Eeery, excellent score. But DVD is director's cut
William | Australia | 08/22/2004
(4 out of 5 stars)
"Love it, or hate it, PAHR is one of Peter Weir's absolute classics. The story of a private school for ladies in the early 1900's in Victoria, Australia. On an excursion one day, several of the girls go missing, and the mystery of hanging rock sets in ... It contains a beautiful, yet haunting soundtrack which helps add the right atmosphere.
Sure, its boring in parts, but it's Australian cinema at its finest. Stellar performances from Helen Morse and Rachel Roberts, among others.
The problem I have, is that there is no DVD release which contains the entire film.

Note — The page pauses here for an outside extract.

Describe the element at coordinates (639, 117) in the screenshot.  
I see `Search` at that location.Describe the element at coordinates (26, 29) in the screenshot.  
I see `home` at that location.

All releases are the short director's cut. Let's examine them:
Region 1 (US) - The very first DVD release of the film by the distributor Criterion way back in 1998. It's the director's cut, and while in widescreen, is not 16:9 enhanced.
Region 2 (UK) - A more affordable DVD which was released in 2003 by Pathe. It's a bare bones release (not even a trailer), but it does contain a 16:9 widescreen transfer. Well done, just a pity that it is once again the Director's cut.
Region 4 (AUSTRALIA) - Released in August 2004 by UV Channel, this is a 2-Disc very special edition DVD with more extras than you can imagine. However, it's once again the Director's cut and is not 16:9 enhanced (as you have guessed, a big no-no in the DVD world of today).
So as you can see, the uncut film, which many of us are familiar with, remains unavailable on DVD anywhere in the English speaking world (that I know of). Even Australia can't get it right when it comes to releasing this DVD properly. What chance is there of ever getting the full version then?"